Hello,
I'm trying to setup a notebook for tests or data quality checks. The name is not important.
I basically read a table (the ETL output process - actual data).
Then I read another table and do the calculation in the notebook (expected data)
I'm stuck at the assertEqual(actual_df, expected_df) part. Basically the assert never works no matter the library I'm using.
I tried with Chispa (a pyspark library for testing, very convenient to avoid doing collects and it help showing the exact row where the differences are) but it didn't work, so I tried with unittest module, but same problem.
It's as if the part where the collect happens is skipped and the assert is never triggered. (the collect works if I do it in any other cell)

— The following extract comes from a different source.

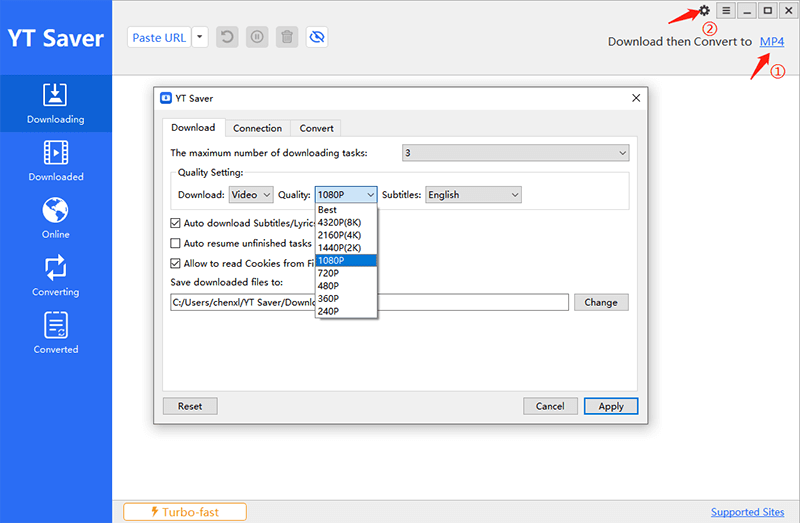This screenshot has width=800, height=523.
Task: Toggle Allow to read Cookies checkbox
Action: [176, 263]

Here's some code to show you the logic:
# cell 1
expected_data_query = "select ***"
expected_data_df = spark.sql(expected_data_query)
# cell 2
actual_data_query = "select ***"
actual_data_df = spark.sql(actual_data_query)
# cell 3
# starts the pyspark job then they all end up in "skipped state"
assert_df_equality(actual_accretio_timechange_df, actual_accretio_timechange_df)
# cell 4
# same as cell 3 # can't find the code but I inherited unittest module in a class, made # a unit test function and then ran it in the same way as the documentation says:
retcode = pytest.main([".", "-v", "-p", "no:cacheprovider"])